The Westernmost part of Africa is West Africa or Western Africa. The 16 countries of Benin, Burkina Faso, Cape Verde, The Gambia, Ghana, Guinea, Guinea-Bissau, Ivory Coast, Liberia, Mali, Mauritania, Niger, Nigeria, Senegal, Sierra Leone, and Togo are included in the United Nations definition of Western Africa, along with Saint Helena, Ascension, and Tristan da Cunha (a United Kingdom Overseas Territory) [34, 35]. According to estimates, West Africa may have a total population of 419 million people by 2021 and 381,981,000 by 2017, with 189,672,000 females and 192,309,000 males [36]. One of the fastest-expanding regions on the African continent is the region in question, both economically and demographically.

We combined data from the children’s files of the 13 West African countries that participate in the Demographic and Health Surveys (DHS) program and for which data have been published in the previous five years: Benin, Burkina Faso, Ghana, Gambia, Guinea, Liberia, Mali, Mauritania, Niger, Nigeria, Senegal, Sierra Leone, and Togo. However, EIBF was recorded in f13 countries only. Every five years, surveys of low- and middle-income countries are conducted nationwide for DHS. The survey we used was conducted in West African nations between 2012 and 2022.

Study populations

Mothers between the ages of 15 and 49 years were interviewed. Based on our inclusion criteria, we selected a sample of women from among those who were interviewed. The study included last-born children (those born within the two years prior to the survey and those under 24 months old), as well as newborns who were clothed in their mothers’ bare skin. A total weighted sample of 146,964 mothers who had ever breastfed and who had living children under the age of two was used in this investigation, using the children’s dataset.

Data sources and sampling procedures

Recent nationally representative DHS data collected from 13 West African countries served as the data source for this study. EIBF data were not collected from 3 out of 16 nations; therefore, we included 13 nations only in this study. Every five years, low- and middle-income nations participate in DHS surveys, which are consistently conducted using pretested, validated, and standardized techniques. Multi-country analysis was made possible by using the same standard process for sampling, questionnaires, data collection, and coding.

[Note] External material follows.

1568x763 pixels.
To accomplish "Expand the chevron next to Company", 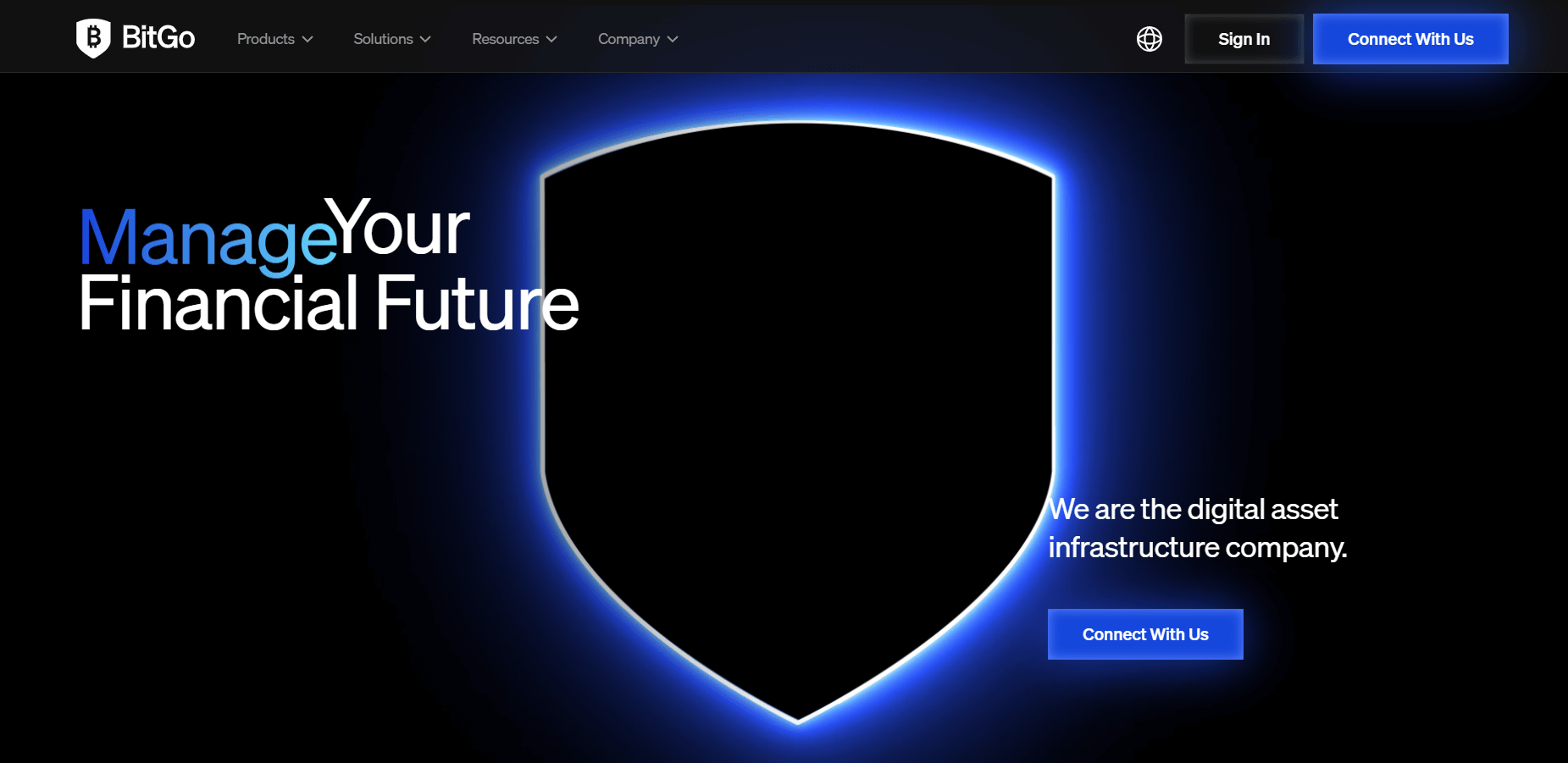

The DHS uses a stratified two-stage sampling approach to guarantee national representativeness. Clusters/enumeration areas (EAs) that encompass the entire nation were randomly chosen from the sample frame in the first step (i.e., typically created from the most recently available national census). The second stage involves systematically selecting houses from each cluster or EA and conducting interviews with selected households’ target demographics (women between the ages of 15 and 49 and men between the ages of 15 and 64, respectively). Women between the ages of 15 and 49 who gave birth within the previous five years and who either had or did not have an EIBF exposure for their most recent child were included in this study. Pooled data analysis yielded a total weighted sample size of 146,964, and unweighted of 147,400 participants with sample sizes ranging from 34,193 in Nigeria to 5,263 in Liberia (Table 1, and Fig 1).

thumbnail
Fig 1. Schematic representation of the sampling procedures in the study of determinants of d early initiation breastfeeding in West African countries.

https://doi.org/10.1371/journal.pone.0302143.g001

thumbnail
Table 1. Countries, survey year, and samples of demographic and health surveys included in the analysis for 13 West African countries.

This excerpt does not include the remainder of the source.